# [PAGE EXCERPT]
++++++++++++++++++++

At week 39, your baby is fully developed and anywhere from 17-23 inches long and weighs 6-10 pounds. You are about to complete your momentous journey. It’s about time when everyone must be sitting on the edge of the chair, biting nail and picturing the baby’s arrival. Of course you too must be brimming with joy. However, it’s undeniably true that you might be dreading the actual moment of delivering your kid. While just about every woman feels some anxiety about giving birth, 6 percent to 10 percent of pregnant women suffer intense fear. This can manifest itself in such symptoms as nightmares, heart palpitations, dizziness, shortness of breath, a racing pulse and difficulty concentrating. Fear and its associated stress can also cause more serious problems that may contribute to both early and late deliveries, smaller babies, a higher risk for an emergency Cesarean section and choosing a medically unnecessary C-section.
However, some mental preparation can come handy in these distressful times.
How to combat anxiety:
1. Let’s dig deep: Certain experiences can trigger an intense fear of labor. These include a history of abuse or rape; a past miscarriage or stillbirth; a previous difficult delivery; and excessive exposure to traumatic labor stories. It is vital to face your fears and fight the blues. Be strong enough to get over every emotional impediment that is rendering you weak.

++++++++++++++++++++

(Stored records)

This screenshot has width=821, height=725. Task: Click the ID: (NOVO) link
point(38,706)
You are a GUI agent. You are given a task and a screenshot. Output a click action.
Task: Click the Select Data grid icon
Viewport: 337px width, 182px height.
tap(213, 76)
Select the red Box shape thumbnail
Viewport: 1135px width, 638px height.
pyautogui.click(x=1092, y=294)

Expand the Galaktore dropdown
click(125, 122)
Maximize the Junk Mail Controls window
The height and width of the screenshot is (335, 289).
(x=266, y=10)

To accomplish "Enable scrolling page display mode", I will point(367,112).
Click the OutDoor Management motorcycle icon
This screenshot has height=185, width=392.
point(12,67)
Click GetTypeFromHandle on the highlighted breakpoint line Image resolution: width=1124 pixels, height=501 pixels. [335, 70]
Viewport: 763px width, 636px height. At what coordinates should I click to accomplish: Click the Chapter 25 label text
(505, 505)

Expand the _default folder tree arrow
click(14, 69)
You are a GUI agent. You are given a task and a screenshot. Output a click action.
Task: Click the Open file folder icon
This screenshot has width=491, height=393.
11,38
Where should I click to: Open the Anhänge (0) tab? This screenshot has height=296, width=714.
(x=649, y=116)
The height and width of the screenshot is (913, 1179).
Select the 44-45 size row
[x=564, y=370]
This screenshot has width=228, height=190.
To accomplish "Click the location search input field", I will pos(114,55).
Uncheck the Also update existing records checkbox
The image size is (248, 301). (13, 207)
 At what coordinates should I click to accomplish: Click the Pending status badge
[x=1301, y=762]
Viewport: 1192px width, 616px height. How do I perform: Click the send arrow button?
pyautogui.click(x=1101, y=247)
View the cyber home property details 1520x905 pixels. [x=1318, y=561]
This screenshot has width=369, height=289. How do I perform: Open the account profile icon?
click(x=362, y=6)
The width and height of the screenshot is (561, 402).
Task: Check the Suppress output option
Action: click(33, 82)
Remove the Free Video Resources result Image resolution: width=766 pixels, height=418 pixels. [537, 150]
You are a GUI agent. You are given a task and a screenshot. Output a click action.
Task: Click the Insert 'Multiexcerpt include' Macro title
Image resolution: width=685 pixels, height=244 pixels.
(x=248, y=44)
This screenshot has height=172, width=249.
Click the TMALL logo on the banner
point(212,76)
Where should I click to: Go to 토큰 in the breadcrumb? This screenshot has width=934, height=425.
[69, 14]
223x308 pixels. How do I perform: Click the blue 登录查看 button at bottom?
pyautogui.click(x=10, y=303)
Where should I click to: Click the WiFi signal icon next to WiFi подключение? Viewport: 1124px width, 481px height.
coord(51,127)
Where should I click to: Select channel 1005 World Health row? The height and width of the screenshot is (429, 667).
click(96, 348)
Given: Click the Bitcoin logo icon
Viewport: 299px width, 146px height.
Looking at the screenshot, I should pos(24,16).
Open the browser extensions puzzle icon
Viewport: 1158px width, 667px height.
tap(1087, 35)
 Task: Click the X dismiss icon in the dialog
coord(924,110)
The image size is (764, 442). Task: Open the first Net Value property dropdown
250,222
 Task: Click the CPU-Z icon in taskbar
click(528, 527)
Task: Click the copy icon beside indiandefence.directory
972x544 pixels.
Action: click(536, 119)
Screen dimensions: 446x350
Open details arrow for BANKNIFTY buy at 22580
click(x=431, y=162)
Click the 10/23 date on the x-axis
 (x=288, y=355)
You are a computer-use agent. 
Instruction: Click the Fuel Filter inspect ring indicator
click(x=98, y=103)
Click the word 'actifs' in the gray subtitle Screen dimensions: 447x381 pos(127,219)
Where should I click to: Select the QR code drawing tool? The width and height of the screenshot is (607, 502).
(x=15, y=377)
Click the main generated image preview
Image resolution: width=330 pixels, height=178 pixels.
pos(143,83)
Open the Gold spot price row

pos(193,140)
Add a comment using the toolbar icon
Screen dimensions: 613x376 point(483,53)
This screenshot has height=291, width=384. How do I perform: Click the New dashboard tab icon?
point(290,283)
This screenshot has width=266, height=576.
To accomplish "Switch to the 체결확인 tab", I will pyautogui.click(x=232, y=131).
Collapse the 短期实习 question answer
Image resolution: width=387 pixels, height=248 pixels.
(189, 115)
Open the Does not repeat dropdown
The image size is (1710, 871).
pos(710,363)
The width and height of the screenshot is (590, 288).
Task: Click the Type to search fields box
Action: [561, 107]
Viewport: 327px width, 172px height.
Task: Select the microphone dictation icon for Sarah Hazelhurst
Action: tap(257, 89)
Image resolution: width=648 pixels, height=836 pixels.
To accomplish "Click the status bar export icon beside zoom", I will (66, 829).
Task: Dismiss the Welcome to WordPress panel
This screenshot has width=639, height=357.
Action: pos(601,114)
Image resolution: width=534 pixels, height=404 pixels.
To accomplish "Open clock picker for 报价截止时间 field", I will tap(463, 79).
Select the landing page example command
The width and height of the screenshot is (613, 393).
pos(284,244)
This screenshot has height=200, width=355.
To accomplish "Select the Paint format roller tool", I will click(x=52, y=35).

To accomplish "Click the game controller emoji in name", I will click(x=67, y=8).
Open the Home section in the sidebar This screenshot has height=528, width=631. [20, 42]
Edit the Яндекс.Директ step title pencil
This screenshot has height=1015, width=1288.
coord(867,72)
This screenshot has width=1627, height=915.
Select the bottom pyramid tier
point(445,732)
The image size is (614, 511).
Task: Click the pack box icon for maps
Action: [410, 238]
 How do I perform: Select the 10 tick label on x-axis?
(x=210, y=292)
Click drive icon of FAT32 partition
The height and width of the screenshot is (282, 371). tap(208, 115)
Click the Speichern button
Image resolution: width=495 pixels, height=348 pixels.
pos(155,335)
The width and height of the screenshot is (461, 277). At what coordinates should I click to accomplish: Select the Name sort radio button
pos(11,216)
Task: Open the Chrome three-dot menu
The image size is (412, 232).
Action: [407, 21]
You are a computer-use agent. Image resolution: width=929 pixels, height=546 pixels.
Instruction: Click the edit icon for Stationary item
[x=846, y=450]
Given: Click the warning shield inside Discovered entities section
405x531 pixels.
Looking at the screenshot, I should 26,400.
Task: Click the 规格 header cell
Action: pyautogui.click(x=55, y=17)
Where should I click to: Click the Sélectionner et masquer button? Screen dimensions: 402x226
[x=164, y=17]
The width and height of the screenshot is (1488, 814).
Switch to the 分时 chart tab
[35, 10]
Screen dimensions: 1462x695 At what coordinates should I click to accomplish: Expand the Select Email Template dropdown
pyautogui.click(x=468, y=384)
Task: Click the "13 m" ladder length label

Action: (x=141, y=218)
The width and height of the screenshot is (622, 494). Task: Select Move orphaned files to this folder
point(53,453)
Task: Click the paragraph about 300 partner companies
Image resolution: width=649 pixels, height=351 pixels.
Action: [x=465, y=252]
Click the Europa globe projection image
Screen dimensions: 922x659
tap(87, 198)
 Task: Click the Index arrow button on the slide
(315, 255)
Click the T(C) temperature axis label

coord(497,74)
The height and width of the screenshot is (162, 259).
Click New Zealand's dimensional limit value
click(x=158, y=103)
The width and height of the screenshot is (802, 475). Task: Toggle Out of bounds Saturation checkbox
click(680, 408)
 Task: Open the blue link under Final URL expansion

++++++++++++++++++++

# [WHAT IS NEEDED]
Translate this sentence from the week 39 pregnancy text into Spanish: "Certain experiences can trigger an intense fear of labor."

# [ANSWER SECTION]
Ciertas experiencias pueden desencadenar un miedo intenso al parto.